SUPPLIED TEXT.
[Start of section]

The Night Without a Game

England's first match at the 2026 World Cup drove a 293 percent surge in pub bookings. That is a real number, not a forecast. Pubs that could not fill a Tuesday in February were turning people away on the same day.

A World Cup summer is the kind of trading period operators spend months preparing for. Extended licensing hours for knockout matches. Beer stocks reviewed and reviewed again. Big screens checked the week before. Everyone knows the good nights are coming, and they come.

What a fixture list cannot fix

A tournament like this does not distribute its benefits evenly. England plays roughly every three or four days in the group stage. The night before the match, the night of, the bar runs hard and every seat earns. The night between games lands on a Wednesday that looks a lot like any other Wednesday.

The problem with feast-or-famine trading is that the famine side still comes with the same fixed costs. The wages are set. The rates bill is the same. The energy runs whether there are sixty covers in the room or twelve. A strong match night does not give you credit against a slow one. The slow one still earns whatever it earns.

The hospitality sector is forecast to see real gains from this tournament. Analysts put additional consumer spend in venues at close to a billion pounds across the group stage alone. Some of that lands. Some of it lands in the big city bars with floor-to-ceiling screens. The neighbourhood kitchen twenty minutes from the nearest fanzone is trading a different night.

[End of section]

EXERCISE DATA.

[Start of section]

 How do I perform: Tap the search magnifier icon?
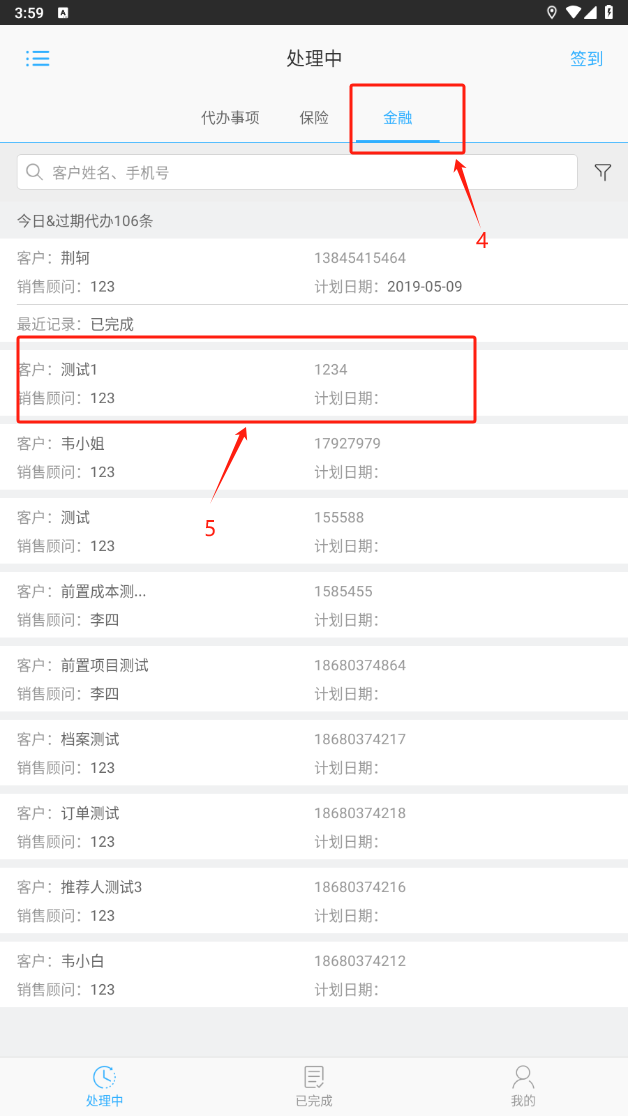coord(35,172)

[End of section]
[Start of section]

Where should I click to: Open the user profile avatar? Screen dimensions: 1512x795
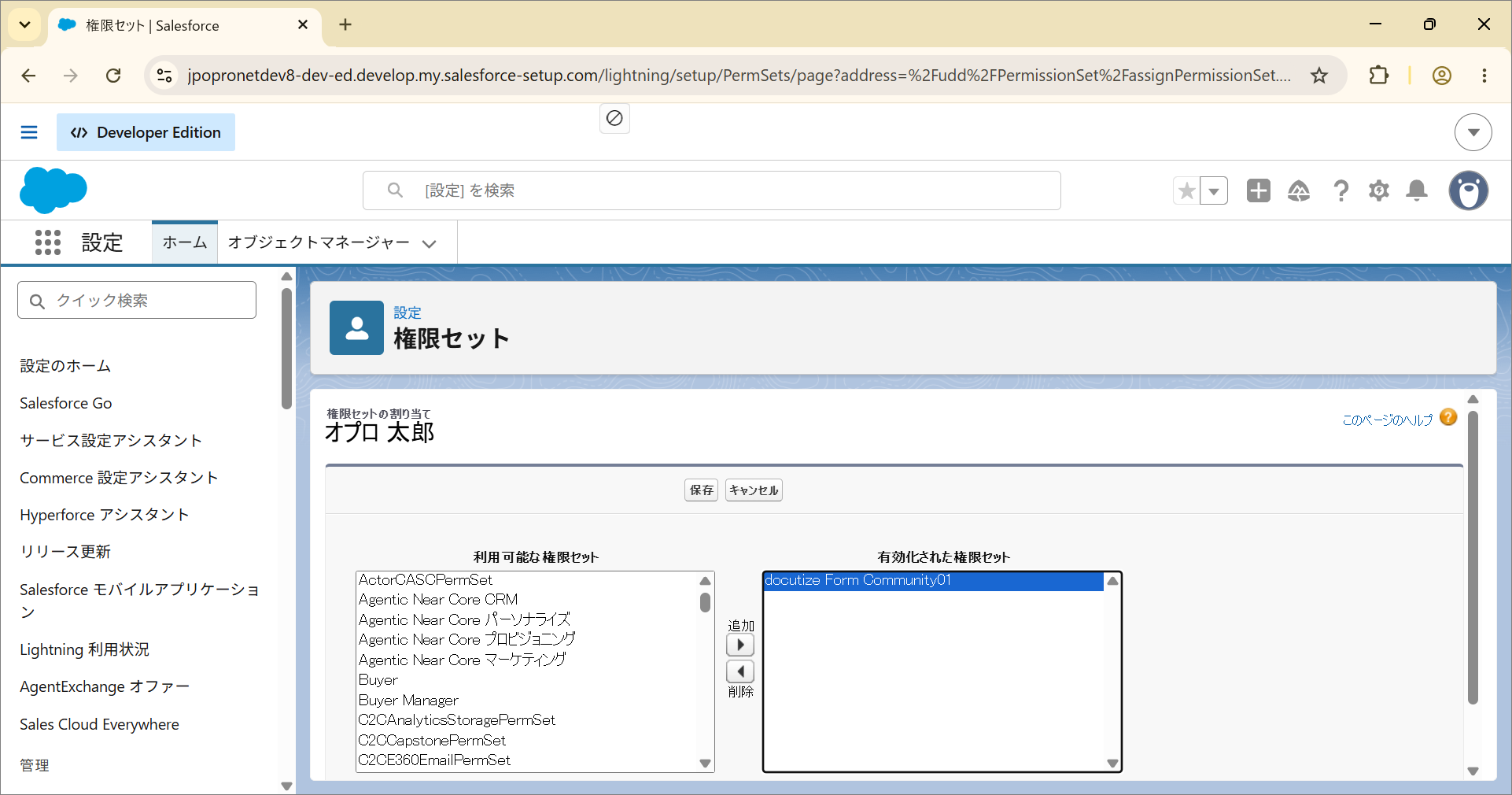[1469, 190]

[End of section]
[Start of section]

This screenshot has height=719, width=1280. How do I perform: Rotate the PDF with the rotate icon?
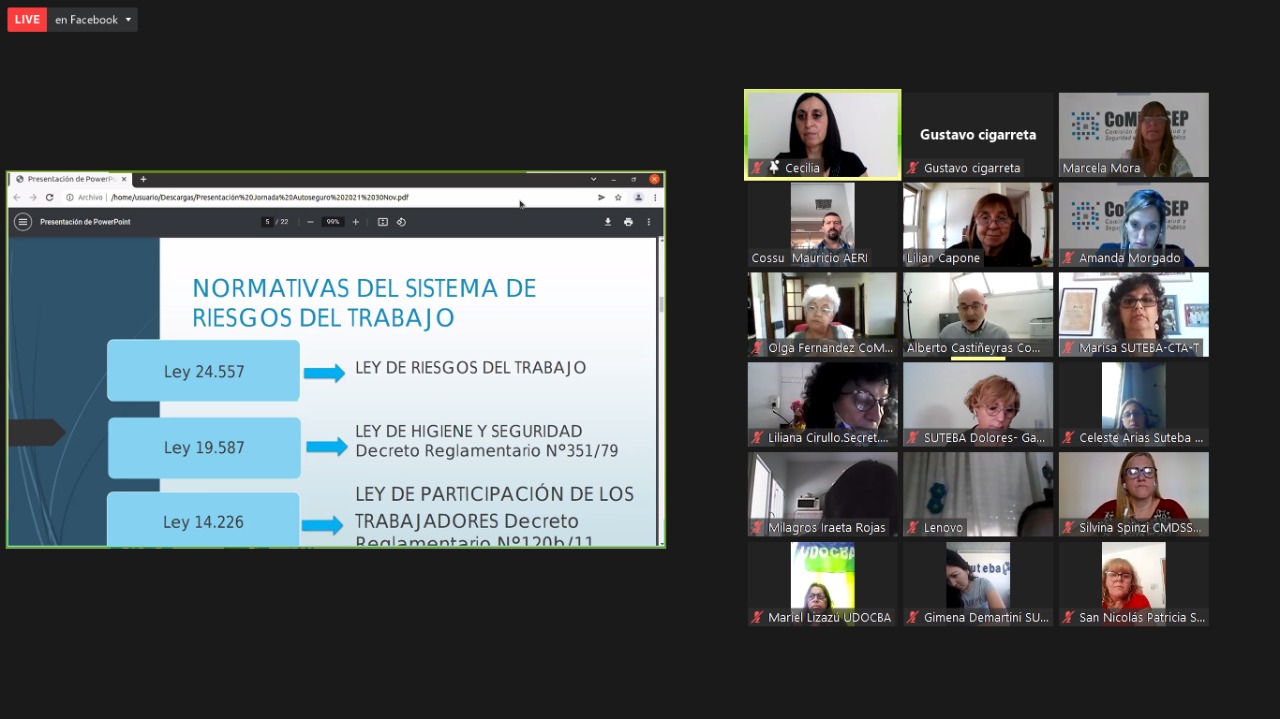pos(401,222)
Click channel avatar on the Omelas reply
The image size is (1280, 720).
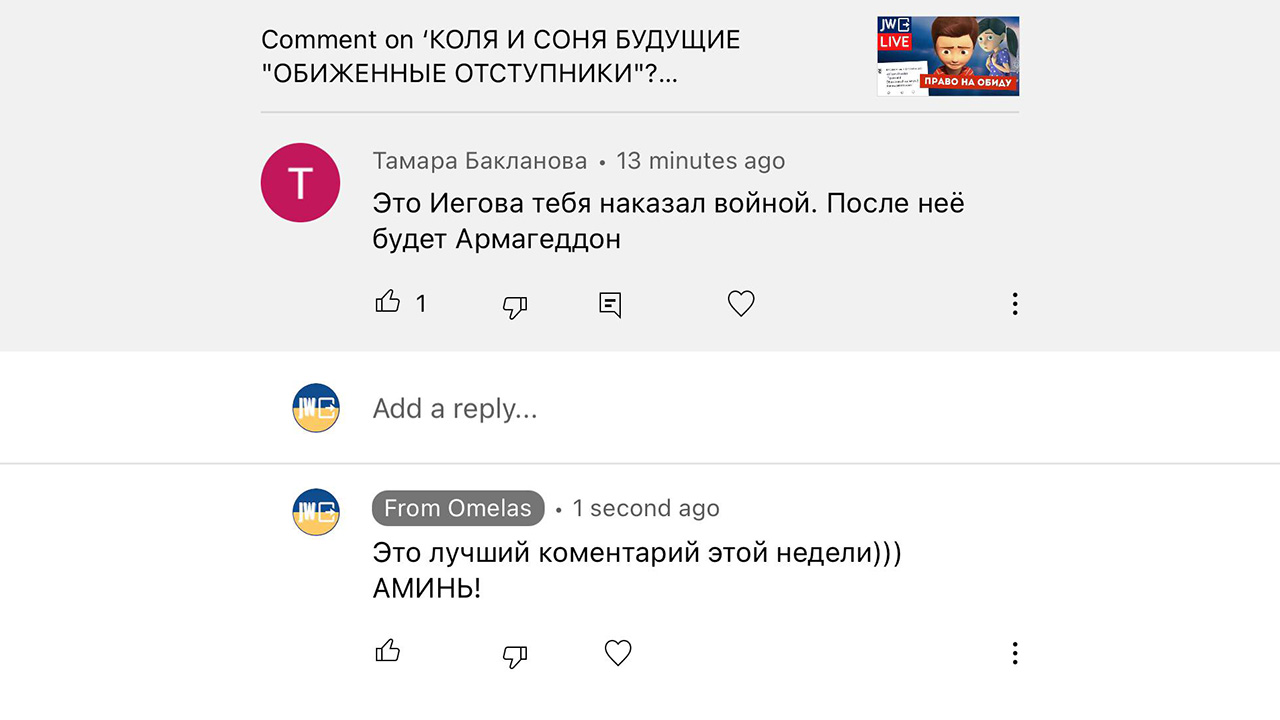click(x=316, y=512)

[End of section]

WORK REQUEST 1.
Answer these from the World Cup trading text:
(a) By what percentage did pub bookings rise for England's first match?
(b) How often does England play in the group stage?
(c) What figure do analysts give for additional consumer spend in venues across the group stage?
WORK REQUEST 2.
Name each fixed cost that the World Cup trading text mentions.
WORK REQUEST 3.
Please copy everything in the World Cup trading text from "England's first match" down to "and they come.".
The records have no connection to the World Cup trading text.

EXERCISE RESPONSE 1.
(a) 293 percent
(b) Roughly every three or four days
(c) Close to a billion pounds

EXERCISE RESPONSE 2.
- The wages
- The rates bill
- The energy

EXERCISE RESPONSE 3.
England's first match at the 2026 World Cup drove a 293 percent surge in pub bookings. That is a real number, not a forecast. Pubs that could not fill a Tuesday in February were turning people away on the same day.

A World Cup summer is the kind of trading period operators spend months preparing for. Extended licensing hours for knockout matches. Beer stocks reviewed and reviewed again. Big screens checked the week before. Everyone knows the good nights are coming, and they come.